## WRITTEN REQUEST
Copy out the records word for word, everything from the line containing "Select the Numeric Outliers node icon" down to the line containing "point(687,128)", both of those lines included.

## DATA FOR PROCESSING
++++
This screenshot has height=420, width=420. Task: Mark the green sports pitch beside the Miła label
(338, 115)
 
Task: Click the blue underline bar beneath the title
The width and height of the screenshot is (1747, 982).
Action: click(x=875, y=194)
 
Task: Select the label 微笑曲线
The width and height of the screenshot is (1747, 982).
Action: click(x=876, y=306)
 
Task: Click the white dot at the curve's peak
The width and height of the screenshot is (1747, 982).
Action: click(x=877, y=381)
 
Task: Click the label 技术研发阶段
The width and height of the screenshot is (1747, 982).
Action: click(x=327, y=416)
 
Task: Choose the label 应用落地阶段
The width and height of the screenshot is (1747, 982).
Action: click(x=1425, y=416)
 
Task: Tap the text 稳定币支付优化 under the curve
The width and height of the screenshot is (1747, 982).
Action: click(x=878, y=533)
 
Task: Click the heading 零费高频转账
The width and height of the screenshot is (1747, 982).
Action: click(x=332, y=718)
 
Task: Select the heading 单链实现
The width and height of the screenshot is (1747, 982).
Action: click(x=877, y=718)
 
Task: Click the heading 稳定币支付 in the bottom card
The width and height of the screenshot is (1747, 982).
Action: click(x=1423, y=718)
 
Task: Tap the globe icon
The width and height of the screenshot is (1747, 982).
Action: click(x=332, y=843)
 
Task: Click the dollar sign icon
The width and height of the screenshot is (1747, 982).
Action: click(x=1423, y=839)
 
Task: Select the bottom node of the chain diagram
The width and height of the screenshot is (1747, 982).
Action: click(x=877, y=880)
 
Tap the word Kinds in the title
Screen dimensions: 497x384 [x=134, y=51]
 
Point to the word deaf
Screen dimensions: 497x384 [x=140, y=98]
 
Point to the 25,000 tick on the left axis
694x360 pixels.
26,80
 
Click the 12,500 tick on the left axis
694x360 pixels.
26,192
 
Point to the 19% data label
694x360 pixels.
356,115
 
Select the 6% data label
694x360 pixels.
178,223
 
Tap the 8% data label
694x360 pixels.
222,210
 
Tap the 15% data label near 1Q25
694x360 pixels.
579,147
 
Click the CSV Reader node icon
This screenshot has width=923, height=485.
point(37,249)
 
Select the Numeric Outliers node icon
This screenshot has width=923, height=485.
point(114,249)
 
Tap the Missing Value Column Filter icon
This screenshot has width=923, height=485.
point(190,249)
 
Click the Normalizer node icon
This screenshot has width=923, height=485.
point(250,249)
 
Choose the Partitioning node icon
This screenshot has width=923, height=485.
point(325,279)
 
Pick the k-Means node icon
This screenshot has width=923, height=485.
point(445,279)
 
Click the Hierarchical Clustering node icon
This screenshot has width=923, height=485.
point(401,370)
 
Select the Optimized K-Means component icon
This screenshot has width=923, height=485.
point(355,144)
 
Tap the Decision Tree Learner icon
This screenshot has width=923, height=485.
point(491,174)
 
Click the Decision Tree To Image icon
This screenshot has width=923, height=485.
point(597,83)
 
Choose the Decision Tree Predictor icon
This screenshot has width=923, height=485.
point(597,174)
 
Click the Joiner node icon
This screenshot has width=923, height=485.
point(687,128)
++++
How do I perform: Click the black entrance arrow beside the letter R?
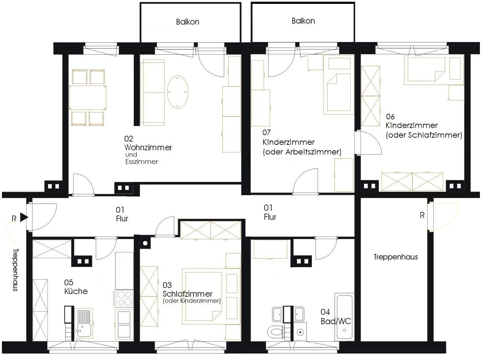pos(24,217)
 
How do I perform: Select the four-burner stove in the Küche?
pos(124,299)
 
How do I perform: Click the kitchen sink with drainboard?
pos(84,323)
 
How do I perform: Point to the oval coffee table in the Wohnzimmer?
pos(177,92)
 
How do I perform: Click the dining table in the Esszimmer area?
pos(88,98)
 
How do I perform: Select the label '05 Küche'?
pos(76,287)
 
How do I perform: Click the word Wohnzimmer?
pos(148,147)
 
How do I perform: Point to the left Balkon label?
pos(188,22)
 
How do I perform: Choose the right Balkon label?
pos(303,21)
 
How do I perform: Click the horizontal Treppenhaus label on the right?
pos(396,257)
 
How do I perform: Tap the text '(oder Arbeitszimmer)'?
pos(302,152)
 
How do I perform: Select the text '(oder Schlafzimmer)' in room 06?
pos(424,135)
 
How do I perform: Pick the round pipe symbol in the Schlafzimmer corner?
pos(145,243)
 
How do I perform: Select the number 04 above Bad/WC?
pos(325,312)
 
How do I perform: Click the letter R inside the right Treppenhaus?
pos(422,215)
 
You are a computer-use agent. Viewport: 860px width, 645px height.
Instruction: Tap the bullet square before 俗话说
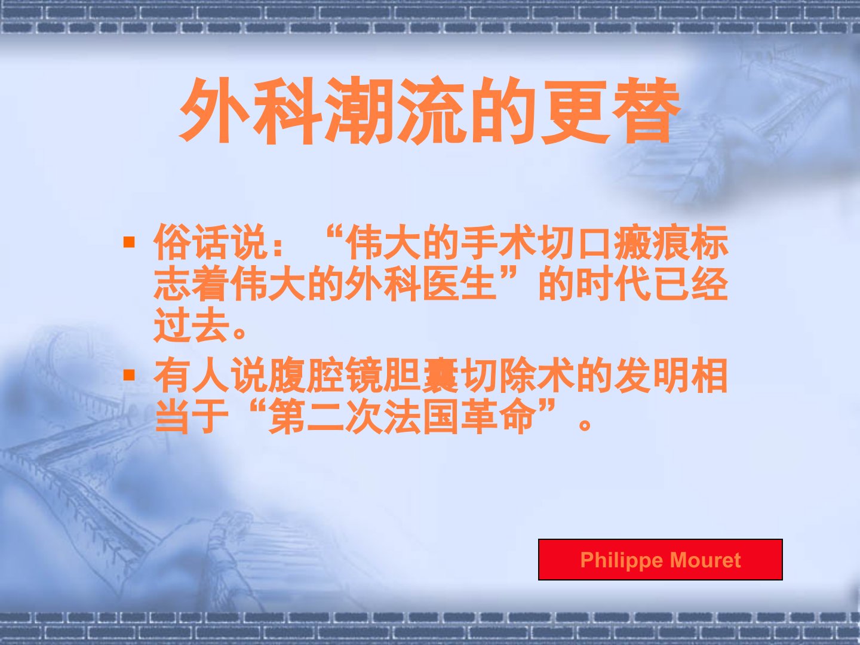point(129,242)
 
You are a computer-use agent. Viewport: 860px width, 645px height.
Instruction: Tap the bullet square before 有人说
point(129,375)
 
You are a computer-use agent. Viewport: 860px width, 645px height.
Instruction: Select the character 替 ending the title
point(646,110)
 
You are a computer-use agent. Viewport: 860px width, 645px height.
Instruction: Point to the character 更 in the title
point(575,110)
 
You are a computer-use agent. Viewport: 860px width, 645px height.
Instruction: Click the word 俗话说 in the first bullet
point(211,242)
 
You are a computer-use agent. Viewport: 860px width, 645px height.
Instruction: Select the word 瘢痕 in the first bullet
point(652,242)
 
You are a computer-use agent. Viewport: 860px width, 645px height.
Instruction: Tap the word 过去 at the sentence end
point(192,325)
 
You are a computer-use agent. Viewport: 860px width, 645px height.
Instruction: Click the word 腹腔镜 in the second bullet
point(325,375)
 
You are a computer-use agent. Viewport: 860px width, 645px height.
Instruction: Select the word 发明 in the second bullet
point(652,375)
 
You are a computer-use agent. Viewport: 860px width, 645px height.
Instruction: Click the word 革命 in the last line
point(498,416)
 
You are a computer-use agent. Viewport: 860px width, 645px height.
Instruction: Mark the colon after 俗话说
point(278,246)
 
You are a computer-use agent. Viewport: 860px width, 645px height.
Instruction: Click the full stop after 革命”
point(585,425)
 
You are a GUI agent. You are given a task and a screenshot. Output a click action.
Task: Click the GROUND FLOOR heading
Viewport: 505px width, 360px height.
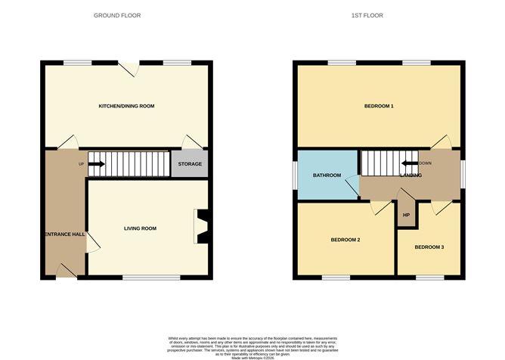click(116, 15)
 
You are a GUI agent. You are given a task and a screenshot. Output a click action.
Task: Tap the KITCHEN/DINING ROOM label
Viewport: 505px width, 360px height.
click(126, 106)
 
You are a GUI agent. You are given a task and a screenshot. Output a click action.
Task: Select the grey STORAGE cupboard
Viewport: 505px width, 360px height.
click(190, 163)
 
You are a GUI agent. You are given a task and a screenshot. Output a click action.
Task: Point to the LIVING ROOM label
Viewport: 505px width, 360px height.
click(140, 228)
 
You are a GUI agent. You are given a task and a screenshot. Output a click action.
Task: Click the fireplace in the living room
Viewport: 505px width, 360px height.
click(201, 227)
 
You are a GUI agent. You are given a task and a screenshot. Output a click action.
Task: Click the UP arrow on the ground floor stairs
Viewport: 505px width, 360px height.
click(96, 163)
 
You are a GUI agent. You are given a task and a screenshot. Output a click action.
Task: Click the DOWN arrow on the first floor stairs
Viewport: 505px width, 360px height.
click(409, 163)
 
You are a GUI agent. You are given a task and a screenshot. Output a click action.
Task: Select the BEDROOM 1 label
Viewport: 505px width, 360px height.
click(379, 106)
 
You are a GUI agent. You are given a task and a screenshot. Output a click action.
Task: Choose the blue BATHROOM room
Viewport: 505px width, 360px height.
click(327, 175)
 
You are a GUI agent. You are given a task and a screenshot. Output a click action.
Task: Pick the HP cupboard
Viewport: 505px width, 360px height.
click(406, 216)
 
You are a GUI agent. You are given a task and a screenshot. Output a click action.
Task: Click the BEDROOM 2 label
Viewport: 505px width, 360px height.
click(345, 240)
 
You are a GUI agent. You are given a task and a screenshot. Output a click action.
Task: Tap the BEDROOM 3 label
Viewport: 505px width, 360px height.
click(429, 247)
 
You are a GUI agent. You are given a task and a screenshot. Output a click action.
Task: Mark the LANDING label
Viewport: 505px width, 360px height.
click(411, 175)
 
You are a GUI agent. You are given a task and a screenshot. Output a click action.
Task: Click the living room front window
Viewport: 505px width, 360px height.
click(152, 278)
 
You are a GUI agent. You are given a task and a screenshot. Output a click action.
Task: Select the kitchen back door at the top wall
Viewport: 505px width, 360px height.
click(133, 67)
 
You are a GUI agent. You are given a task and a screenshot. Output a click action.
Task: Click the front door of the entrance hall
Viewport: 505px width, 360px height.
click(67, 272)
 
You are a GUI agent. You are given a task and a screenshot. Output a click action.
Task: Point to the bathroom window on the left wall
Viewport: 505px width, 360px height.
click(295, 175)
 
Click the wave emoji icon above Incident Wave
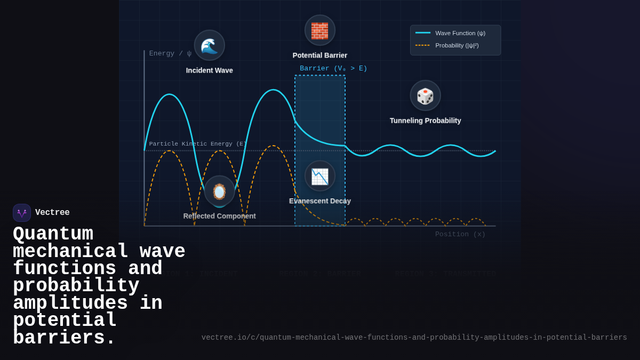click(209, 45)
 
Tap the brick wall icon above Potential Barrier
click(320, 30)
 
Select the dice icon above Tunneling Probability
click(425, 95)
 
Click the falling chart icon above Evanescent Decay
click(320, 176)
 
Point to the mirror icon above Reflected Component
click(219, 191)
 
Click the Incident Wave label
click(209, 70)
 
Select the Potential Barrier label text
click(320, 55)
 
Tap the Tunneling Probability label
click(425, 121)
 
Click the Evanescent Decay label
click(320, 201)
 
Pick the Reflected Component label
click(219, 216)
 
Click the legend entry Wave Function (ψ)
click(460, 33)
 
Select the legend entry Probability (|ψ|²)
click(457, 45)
++++
## FINAL RESULT
Select the Numeric Outliers node icon
This screenshot has width=923, height=485.
point(114,249)
 
Tap the Missing Value Column Filter icon
This screenshot has width=923, height=485.
point(190,249)
 
Click the Normalizer node icon
This screenshot has width=923, height=485.
point(250,249)
 
Choose the Partitioning node icon
This screenshot has width=923, height=485.
point(325,279)
 
Pick the k-Means node icon
This screenshot has width=923, height=485.
point(445,279)
 
Click the Hierarchical Clustering node icon
This screenshot has width=923, height=485.
point(401,370)
 
Select the Optimized K-Means component icon
This screenshot has width=923, height=485.
point(355,144)
 
Tap the Decision Tree Learner icon
This screenshot has width=923, height=485.
point(491,174)
 
Click the Decision Tree To Image icon
This screenshot has width=923, height=485.
point(597,83)
 
Choose the Decision Tree Predictor icon
This screenshot has width=923, height=485.
point(597,174)
 
Click the Joiner node icon
This screenshot has width=923, height=485.
point(687,128)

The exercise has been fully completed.